▶ _What is being asked_
Begin at the line bearing "Click the Back". Transcribe it and all subsequent lines of the material below exactly, and nothing more.

▶ _Working data_

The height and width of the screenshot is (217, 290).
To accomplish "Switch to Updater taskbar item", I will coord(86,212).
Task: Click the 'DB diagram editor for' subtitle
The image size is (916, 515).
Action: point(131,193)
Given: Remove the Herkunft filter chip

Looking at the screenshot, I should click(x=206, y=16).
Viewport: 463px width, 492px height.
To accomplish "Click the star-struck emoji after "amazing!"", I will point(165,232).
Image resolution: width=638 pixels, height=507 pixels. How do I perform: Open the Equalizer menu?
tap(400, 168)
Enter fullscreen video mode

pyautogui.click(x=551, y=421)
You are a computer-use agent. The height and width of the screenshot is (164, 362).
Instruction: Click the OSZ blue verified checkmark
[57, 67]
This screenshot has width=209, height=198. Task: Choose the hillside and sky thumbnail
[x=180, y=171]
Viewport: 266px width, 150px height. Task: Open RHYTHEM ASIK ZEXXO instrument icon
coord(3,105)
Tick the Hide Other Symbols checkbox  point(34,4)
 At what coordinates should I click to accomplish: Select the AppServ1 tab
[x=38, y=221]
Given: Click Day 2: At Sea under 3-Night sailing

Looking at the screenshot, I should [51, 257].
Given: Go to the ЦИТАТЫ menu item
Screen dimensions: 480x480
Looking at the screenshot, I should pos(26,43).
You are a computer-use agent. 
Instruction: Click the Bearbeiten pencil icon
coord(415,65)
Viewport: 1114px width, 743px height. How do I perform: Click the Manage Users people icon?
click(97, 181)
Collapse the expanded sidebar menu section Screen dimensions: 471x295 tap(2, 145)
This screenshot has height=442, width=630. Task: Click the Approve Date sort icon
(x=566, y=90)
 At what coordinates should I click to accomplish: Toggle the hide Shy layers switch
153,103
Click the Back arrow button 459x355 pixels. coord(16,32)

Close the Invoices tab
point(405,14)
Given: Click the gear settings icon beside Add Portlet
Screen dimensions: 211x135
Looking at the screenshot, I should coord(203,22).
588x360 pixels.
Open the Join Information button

▶ _Result below_
Click the Back arrow button 459x355 pixels. coord(16,32)

Close the Invoices tab
point(405,14)
Given: Click the gear settings icon beside Add Portlet
Screen dimensions: 211x135
Looking at the screenshot, I should coord(203,22).
588x360 pixels.
Open the Join Information button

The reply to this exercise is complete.